Copying rule for the data below: take the line containing "Start voice search with microphone" and every line after it to the end, exactly, and drop all pictures.

• • • •

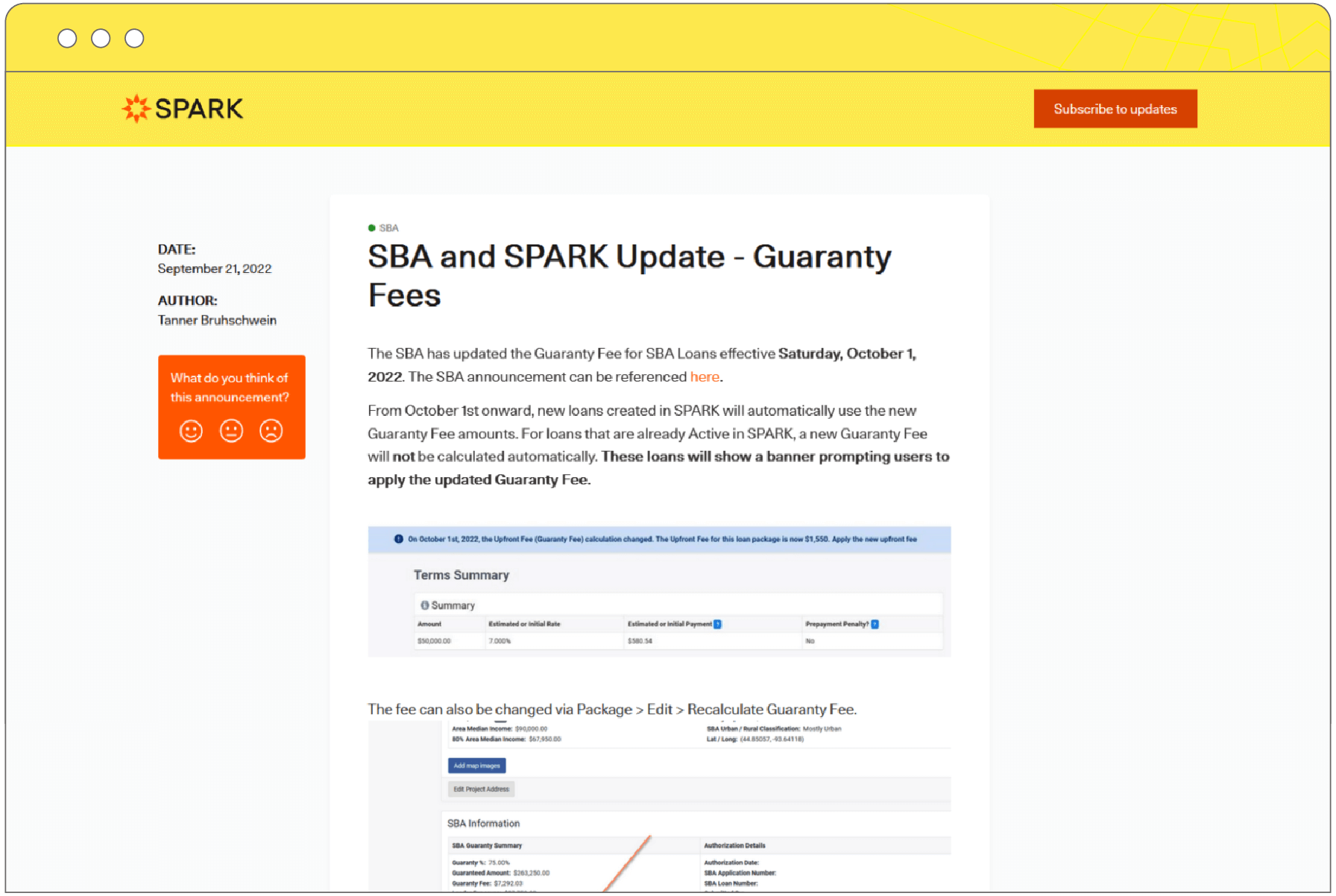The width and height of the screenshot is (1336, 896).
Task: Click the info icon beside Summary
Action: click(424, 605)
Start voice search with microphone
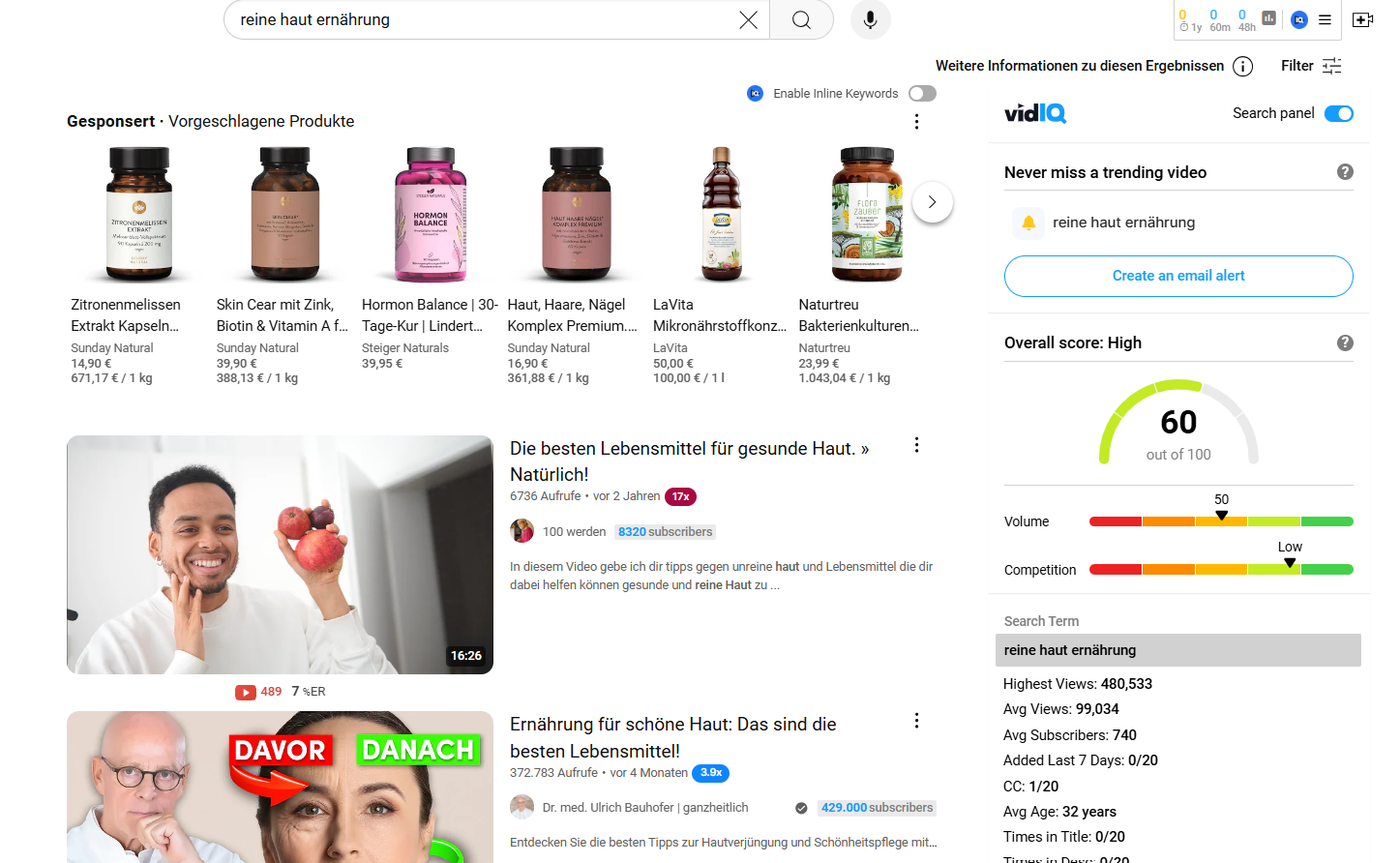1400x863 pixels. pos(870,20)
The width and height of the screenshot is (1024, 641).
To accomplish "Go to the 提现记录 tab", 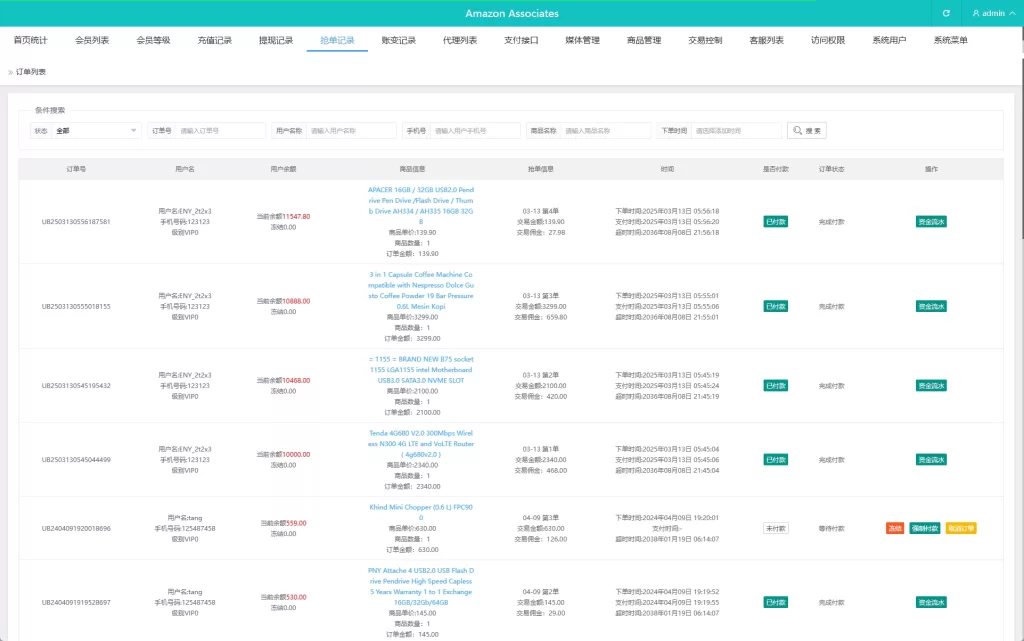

• • • •

PROBLEM SOLUTION »
Start voice search with microphone
1400x863 pixels. pos(870,20)
The width and height of the screenshot is (1024, 641).
To accomplish "Go to the 提现记录 tab", 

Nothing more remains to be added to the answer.